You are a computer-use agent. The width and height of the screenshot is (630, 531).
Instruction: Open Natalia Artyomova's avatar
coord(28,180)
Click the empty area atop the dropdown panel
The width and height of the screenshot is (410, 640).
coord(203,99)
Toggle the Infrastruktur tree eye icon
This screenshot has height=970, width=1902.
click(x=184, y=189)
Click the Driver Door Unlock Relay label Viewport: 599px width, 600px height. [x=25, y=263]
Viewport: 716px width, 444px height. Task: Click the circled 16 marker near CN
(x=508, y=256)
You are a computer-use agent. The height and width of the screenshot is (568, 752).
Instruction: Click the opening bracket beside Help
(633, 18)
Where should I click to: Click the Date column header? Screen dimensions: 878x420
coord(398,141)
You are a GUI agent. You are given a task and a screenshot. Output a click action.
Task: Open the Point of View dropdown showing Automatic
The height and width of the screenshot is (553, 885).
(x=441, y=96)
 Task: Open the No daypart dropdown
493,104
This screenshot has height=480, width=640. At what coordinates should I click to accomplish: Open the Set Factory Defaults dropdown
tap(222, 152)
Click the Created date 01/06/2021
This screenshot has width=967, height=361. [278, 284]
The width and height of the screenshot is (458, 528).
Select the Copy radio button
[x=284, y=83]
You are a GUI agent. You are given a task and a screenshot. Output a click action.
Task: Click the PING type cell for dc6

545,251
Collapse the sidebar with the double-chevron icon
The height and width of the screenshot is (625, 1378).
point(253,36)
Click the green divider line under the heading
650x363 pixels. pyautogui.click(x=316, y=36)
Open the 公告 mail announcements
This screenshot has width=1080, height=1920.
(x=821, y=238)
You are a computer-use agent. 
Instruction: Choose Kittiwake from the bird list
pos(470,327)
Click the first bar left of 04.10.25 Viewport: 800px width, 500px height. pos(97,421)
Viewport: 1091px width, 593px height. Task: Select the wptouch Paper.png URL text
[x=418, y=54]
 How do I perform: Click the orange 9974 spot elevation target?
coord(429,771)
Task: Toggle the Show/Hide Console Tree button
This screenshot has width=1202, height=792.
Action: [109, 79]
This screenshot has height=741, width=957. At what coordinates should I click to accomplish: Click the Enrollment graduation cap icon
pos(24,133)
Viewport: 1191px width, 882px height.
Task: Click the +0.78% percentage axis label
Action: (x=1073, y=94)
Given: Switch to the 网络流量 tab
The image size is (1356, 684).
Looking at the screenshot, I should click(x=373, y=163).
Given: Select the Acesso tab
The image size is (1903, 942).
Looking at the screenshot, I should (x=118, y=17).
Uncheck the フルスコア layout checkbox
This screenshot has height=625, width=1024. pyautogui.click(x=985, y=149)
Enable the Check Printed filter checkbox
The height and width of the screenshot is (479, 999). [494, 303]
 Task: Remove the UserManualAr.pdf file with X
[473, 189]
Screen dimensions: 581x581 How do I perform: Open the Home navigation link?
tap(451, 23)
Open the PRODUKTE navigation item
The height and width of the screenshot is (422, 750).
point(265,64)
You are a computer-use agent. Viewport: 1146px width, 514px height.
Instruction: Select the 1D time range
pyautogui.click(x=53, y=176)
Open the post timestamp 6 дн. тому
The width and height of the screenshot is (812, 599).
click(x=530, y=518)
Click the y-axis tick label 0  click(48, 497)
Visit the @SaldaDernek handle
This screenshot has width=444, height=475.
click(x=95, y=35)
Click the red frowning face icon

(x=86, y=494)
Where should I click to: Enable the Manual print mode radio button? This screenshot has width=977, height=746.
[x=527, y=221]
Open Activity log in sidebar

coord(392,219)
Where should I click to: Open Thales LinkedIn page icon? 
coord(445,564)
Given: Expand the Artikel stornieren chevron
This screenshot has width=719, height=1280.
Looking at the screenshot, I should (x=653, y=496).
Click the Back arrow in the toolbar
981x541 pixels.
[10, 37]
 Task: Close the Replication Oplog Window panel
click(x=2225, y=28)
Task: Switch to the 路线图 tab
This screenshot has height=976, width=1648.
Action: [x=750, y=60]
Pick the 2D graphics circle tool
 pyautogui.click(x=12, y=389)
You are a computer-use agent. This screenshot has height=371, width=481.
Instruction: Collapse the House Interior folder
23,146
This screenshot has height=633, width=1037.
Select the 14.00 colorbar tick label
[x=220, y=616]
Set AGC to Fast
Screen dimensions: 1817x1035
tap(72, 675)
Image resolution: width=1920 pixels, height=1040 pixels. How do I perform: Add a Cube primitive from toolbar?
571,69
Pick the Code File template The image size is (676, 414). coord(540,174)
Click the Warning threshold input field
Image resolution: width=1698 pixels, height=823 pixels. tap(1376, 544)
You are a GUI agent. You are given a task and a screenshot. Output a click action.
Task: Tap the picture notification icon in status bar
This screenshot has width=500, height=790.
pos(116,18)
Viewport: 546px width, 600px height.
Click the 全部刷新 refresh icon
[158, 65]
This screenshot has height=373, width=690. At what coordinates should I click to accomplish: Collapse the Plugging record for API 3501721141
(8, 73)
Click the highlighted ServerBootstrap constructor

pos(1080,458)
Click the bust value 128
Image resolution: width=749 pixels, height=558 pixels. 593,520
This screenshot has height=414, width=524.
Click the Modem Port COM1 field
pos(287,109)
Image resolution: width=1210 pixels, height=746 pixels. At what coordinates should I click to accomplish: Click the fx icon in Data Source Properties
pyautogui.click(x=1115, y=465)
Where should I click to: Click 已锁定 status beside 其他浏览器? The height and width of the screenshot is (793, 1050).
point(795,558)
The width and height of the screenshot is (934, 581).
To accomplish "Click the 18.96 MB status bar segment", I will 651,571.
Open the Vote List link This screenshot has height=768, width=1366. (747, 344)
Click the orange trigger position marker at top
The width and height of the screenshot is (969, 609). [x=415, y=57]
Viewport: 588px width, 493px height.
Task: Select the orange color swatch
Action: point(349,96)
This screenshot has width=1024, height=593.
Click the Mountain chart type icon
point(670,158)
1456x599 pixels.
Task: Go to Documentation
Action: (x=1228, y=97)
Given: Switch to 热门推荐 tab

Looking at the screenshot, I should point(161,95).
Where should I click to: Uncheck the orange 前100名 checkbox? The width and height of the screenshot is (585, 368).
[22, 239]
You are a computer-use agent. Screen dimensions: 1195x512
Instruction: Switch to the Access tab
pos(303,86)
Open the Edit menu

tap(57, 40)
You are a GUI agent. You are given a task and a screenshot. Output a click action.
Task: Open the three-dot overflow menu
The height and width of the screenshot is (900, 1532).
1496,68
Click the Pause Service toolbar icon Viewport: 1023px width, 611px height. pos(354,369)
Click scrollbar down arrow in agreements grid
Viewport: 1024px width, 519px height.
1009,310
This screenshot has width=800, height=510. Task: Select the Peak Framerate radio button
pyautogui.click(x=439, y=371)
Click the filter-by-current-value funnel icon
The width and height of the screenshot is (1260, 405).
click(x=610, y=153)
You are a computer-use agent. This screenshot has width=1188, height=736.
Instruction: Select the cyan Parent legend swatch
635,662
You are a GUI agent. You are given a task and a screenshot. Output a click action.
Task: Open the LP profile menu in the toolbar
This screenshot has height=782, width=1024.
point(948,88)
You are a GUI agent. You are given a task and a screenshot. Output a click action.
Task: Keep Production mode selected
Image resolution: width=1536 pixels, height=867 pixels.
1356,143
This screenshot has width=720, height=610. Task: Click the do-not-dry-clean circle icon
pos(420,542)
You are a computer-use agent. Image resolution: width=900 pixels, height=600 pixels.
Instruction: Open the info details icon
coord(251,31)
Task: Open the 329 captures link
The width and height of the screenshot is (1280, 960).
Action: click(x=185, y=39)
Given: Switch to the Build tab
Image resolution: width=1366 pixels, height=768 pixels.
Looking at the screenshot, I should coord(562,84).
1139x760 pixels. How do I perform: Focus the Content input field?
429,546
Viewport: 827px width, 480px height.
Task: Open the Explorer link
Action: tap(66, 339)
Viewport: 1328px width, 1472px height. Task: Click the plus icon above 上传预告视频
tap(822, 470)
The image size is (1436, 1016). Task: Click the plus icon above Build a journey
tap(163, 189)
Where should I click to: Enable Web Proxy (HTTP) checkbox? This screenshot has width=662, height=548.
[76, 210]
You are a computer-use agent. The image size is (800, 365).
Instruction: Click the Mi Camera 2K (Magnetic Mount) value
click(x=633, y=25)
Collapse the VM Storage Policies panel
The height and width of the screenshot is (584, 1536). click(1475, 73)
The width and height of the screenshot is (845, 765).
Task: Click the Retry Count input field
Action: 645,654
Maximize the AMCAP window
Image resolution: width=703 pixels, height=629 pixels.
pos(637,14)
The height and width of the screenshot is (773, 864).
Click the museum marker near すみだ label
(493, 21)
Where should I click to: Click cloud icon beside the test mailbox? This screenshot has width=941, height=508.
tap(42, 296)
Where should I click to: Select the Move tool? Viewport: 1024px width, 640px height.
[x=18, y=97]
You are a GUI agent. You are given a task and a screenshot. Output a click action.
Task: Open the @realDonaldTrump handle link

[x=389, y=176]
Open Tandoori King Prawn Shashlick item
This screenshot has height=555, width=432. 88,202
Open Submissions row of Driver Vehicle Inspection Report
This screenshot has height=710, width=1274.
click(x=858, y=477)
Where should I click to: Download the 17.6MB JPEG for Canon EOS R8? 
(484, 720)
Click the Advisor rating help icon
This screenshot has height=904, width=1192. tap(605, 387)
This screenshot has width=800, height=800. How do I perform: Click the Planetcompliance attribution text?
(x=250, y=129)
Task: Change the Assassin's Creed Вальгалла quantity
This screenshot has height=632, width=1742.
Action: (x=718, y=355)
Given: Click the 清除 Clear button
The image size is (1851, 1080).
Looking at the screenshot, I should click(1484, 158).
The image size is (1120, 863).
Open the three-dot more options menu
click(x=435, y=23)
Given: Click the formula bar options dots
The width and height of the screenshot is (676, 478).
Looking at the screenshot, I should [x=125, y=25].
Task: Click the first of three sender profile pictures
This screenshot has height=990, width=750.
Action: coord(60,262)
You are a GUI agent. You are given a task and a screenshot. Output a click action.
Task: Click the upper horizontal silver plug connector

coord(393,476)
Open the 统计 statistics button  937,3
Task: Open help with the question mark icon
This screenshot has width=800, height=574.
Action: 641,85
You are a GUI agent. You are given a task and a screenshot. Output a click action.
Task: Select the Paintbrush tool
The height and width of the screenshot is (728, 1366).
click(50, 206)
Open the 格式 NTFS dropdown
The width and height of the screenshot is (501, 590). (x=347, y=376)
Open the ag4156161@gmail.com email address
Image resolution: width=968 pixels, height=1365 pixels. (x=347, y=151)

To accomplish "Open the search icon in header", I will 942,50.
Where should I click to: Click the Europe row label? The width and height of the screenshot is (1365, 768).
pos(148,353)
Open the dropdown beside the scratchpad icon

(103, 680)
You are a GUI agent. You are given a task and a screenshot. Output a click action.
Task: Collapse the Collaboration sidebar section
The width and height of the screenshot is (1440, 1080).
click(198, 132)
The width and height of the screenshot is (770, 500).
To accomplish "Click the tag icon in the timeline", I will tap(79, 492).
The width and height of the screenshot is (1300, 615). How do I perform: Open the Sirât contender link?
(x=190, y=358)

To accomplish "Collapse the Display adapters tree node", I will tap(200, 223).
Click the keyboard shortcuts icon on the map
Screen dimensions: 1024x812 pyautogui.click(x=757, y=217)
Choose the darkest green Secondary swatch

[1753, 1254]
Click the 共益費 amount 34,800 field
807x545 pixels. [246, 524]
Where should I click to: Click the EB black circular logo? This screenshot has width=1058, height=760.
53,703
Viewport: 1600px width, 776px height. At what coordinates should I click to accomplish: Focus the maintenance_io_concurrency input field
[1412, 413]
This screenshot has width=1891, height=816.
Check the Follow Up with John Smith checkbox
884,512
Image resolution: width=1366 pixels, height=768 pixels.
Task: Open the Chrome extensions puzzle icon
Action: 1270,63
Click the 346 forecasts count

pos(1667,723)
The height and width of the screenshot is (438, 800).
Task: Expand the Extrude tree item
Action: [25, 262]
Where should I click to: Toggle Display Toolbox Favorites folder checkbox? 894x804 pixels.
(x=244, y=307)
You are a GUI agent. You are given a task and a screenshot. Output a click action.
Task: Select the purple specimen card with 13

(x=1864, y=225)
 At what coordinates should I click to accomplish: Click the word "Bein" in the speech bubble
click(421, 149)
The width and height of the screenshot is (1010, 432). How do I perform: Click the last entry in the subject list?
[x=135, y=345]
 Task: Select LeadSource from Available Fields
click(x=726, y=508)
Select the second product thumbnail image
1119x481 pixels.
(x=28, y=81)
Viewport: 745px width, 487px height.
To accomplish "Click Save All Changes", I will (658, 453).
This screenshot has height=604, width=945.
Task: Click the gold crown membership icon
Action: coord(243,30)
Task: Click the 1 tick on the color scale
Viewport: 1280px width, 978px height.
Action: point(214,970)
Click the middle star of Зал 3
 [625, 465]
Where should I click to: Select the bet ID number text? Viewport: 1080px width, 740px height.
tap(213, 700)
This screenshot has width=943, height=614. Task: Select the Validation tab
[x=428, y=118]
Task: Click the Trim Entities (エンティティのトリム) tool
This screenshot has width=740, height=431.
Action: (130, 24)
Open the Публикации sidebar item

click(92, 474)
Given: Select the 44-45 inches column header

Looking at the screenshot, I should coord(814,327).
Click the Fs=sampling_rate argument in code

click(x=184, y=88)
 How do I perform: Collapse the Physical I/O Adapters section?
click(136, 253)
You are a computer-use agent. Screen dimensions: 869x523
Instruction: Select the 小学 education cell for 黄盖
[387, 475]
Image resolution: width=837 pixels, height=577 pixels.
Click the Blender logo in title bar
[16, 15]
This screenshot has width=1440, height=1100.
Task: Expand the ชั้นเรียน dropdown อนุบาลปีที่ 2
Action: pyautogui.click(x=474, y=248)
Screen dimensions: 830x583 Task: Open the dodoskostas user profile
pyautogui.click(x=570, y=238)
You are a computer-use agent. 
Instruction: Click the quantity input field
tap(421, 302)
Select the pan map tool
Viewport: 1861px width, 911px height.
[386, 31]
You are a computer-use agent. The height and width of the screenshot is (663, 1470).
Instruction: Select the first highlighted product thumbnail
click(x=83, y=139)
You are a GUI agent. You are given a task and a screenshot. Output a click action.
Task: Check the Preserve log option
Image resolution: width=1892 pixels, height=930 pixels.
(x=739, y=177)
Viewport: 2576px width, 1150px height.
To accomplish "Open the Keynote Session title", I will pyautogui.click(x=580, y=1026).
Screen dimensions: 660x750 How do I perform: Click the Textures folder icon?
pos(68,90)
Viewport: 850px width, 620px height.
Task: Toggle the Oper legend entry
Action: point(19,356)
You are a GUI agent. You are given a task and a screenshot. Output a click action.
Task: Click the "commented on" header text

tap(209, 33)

★ ★ ★ ★ ★ ★ ★

■ GOAL OF THE EXERCISE
All lines above between those holding "The width and height of the screenshot is (1010, 432)." and "Task: Click the Trim", inclusive, must be set down unchanged, and no other line may be included.

■ RESULT
The width and height of the screenshot is (1010, 432). How do I perform: Click the last entry in the subject list?
[x=135, y=345]
 Task: Select LeadSource from Available Fields
click(x=726, y=508)
Select the second product thumbnail image
1119x481 pixels.
(x=28, y=81)
Viewport: 745px width, 487px height.
To accomplish "Click Save All Changes", I will (658, 453).
This screenshot has height=604, width=945.
Task: Click the gold crown membership icon
Action: coord(243,30)
Task: Click the 1 tick on the color scale
Viewport: 1280px width, 978px height.
Action: point(214,970)
Click the middle star of Зал 3
 [625, 465]
Where should I click to: Select the bet ID number text? Viewport: 1080px width, 740px height.
tap(213, 700)
This screenshot has width=943, height=614. Task: Select the Validation tab
[x=428, y=118]
Task: Click the Trim Entities (エンティティのトリム) tool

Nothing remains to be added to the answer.